:: WORK TASK ::
Everything from the line holding "Open the COMPANY menu" through the last line of the data, and nothing else, should be retyped exactly, with no pictures.

:: RECORDS TO USE ::
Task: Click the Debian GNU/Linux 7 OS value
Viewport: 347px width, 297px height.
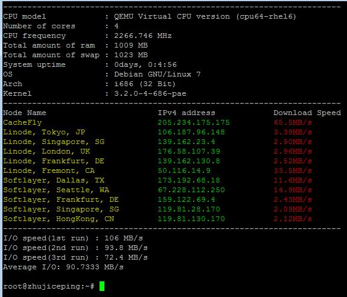Action: tap(158, 74)
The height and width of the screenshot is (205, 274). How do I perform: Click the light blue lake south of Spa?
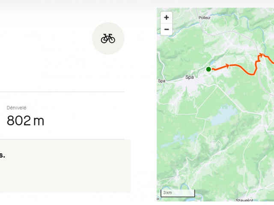[223, 114]
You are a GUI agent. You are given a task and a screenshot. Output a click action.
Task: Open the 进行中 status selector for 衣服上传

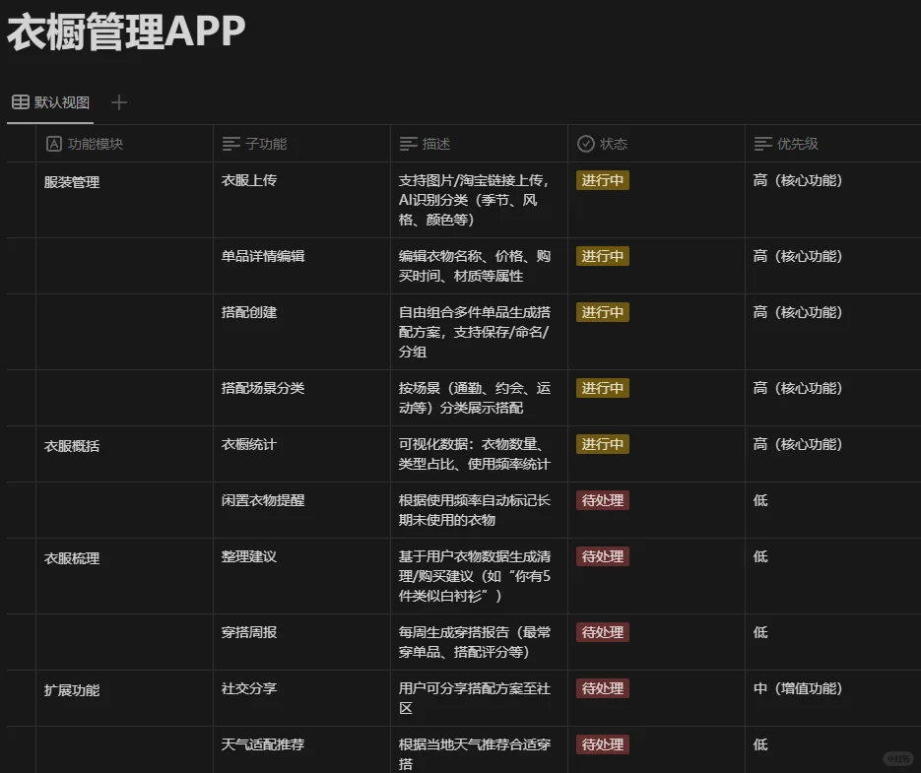[602, 180]
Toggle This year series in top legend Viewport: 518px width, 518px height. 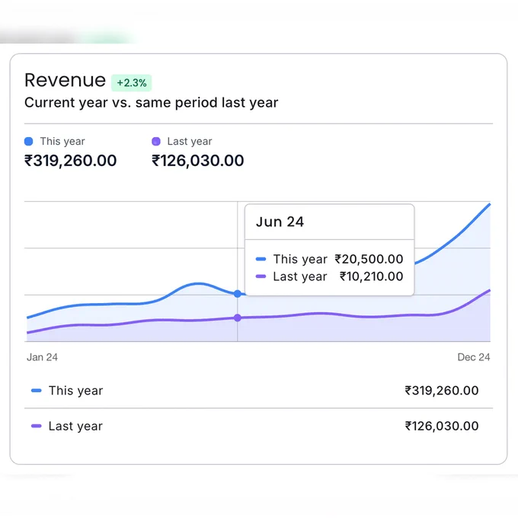point(55,142)
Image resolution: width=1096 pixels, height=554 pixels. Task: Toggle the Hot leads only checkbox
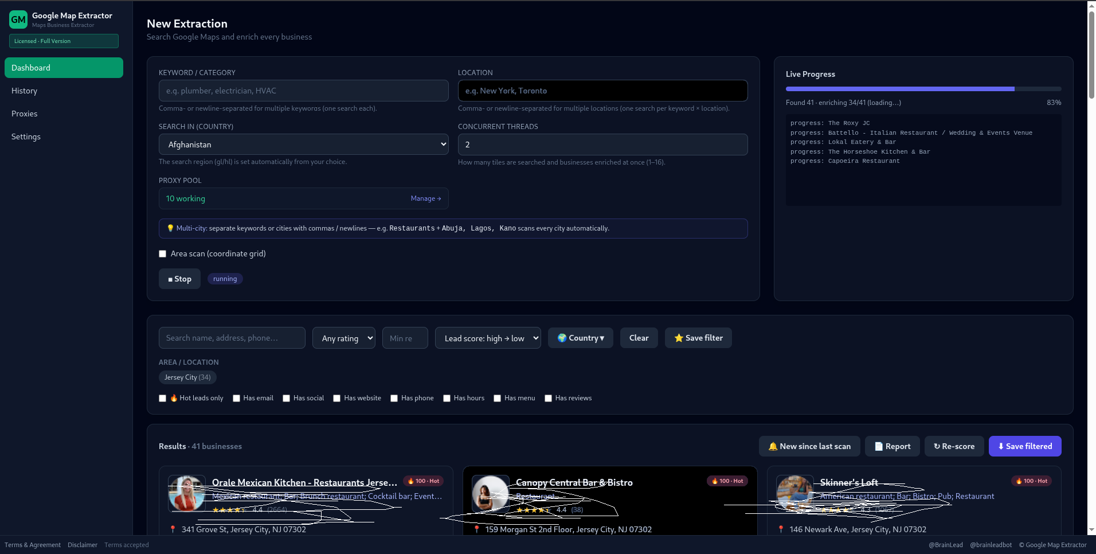pyautogui.click(x=163, y=398)
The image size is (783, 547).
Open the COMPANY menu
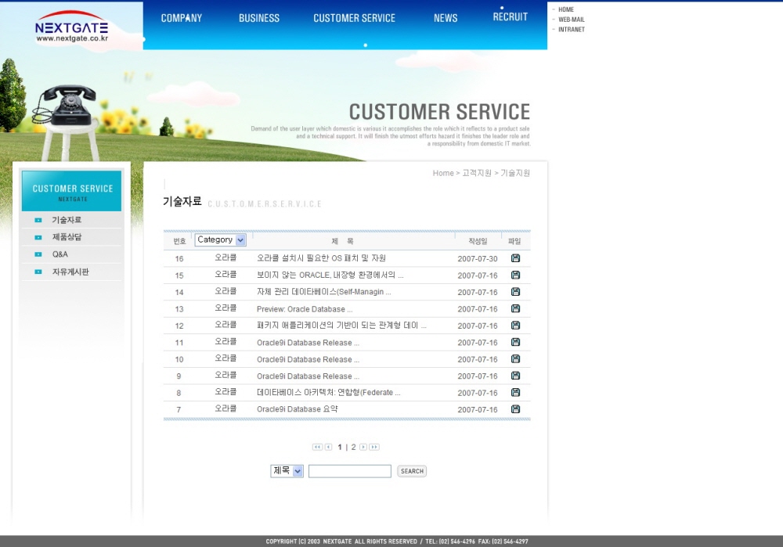(182, 18)
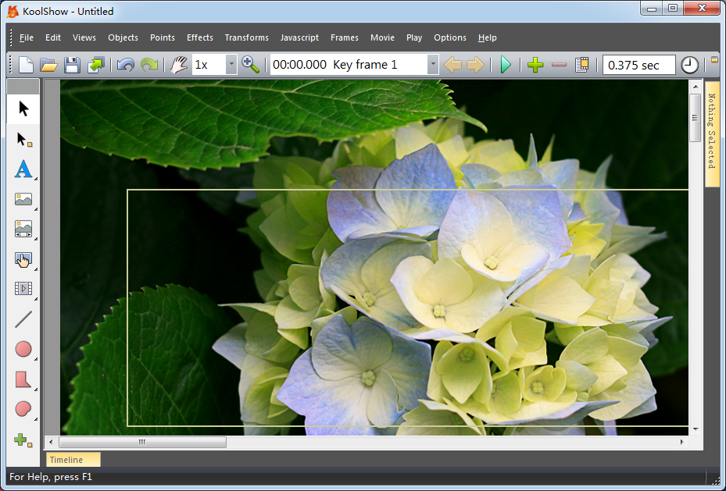Image resolution: width=726 pixels, height=491 pixels.
Task: Select the circle shape tool
Action: coord(23,350)

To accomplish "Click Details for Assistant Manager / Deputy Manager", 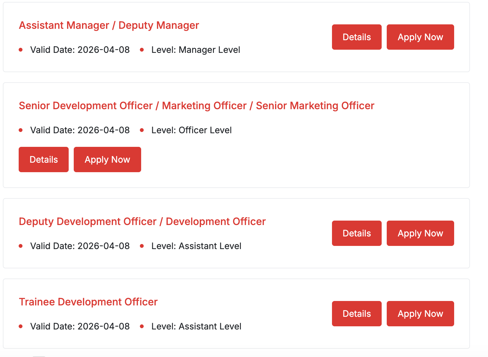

:: OUTPUT FOR THIS TASK ::
Open the COMPANY menu
(182, 18)
Image resolution: width=726 pixels, height=491 pixels.
Task: Select the circle shape tool
Action: coord(23,350)

To accomplish "Click Details for Assistant Manager / Deputy Manager", 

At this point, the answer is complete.